Saved entries
···

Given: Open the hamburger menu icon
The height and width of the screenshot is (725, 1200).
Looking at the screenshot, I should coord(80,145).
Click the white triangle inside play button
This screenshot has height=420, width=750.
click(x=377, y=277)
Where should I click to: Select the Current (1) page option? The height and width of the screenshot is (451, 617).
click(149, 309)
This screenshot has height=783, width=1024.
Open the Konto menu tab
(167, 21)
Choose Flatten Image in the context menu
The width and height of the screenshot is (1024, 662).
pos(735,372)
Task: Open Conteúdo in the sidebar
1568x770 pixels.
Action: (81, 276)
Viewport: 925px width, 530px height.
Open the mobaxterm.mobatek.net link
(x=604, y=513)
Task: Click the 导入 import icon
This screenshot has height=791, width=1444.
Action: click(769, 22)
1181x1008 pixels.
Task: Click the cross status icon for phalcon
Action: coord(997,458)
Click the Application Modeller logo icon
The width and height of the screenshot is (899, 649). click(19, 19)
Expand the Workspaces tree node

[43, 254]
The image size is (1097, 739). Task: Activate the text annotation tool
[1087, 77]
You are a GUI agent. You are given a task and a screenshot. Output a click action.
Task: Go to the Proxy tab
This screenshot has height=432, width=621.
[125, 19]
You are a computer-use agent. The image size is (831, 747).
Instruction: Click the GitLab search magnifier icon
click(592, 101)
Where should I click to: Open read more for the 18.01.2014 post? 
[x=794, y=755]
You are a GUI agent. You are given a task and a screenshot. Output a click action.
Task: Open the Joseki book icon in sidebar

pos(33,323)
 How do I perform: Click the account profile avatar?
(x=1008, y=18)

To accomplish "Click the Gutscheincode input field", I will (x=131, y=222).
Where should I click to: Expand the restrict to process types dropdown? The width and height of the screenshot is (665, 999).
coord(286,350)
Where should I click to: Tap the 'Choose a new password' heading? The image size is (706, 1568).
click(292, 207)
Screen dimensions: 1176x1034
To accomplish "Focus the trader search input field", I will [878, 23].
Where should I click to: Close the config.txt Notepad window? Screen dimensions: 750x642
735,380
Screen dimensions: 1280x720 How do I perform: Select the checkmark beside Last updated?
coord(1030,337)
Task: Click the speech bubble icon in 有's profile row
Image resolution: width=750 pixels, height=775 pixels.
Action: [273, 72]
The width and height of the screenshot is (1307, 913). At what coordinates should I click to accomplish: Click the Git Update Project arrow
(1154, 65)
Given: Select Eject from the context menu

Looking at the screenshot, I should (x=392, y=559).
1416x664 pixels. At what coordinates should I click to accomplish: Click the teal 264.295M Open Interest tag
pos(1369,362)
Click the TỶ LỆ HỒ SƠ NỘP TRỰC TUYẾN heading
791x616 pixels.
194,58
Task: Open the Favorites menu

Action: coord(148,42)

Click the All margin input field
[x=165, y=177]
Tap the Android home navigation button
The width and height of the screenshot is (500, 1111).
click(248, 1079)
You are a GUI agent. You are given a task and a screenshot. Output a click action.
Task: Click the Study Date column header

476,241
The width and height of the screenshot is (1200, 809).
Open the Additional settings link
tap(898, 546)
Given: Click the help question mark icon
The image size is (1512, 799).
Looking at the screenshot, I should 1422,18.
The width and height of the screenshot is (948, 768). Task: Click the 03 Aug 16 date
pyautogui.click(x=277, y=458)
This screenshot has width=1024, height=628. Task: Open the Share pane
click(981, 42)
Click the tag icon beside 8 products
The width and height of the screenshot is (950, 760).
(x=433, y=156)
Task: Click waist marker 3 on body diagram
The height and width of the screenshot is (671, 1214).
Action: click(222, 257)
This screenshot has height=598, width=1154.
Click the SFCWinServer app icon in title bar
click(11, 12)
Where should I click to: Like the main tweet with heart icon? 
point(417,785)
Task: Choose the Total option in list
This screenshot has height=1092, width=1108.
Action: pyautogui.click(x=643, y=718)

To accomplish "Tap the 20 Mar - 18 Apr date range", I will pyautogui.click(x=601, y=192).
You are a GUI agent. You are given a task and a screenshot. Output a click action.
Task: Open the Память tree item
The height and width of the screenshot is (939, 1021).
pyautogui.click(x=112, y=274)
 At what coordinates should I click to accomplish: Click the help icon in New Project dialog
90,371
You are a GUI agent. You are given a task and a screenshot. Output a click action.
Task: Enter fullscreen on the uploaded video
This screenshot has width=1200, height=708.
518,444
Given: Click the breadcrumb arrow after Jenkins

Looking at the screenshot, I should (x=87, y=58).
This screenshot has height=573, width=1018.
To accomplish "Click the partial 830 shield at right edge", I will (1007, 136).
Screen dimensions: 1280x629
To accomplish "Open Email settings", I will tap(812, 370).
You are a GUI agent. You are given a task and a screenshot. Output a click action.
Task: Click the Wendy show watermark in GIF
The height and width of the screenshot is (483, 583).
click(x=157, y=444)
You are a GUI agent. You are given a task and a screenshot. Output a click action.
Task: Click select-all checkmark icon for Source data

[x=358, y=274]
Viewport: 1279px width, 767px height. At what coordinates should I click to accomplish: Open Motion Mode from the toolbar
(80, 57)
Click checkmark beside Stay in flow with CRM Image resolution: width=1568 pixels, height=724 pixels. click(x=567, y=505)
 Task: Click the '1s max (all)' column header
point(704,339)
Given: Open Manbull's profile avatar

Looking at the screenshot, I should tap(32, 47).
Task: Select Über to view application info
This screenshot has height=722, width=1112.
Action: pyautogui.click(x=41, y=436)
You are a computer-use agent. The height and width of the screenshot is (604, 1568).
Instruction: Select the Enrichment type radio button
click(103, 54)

···

Reproduce each line of the entries in which the word "will" is found.

_Output of the exercise_.
To accomplish "Click the Gutscheincode input field", I will (x=131, y=222).
To accomplish "Focus the trader search input field", I will [878, 23].
To accomplish "Tap the 20 Mar - 18 Apr date range", I will pyautogui.click(x=601, y=192).
To accomplish "Click the partial 830 shield at right edge", I will (1007, 136).
To accomplish "Open Email settings", I will tap(812, 370).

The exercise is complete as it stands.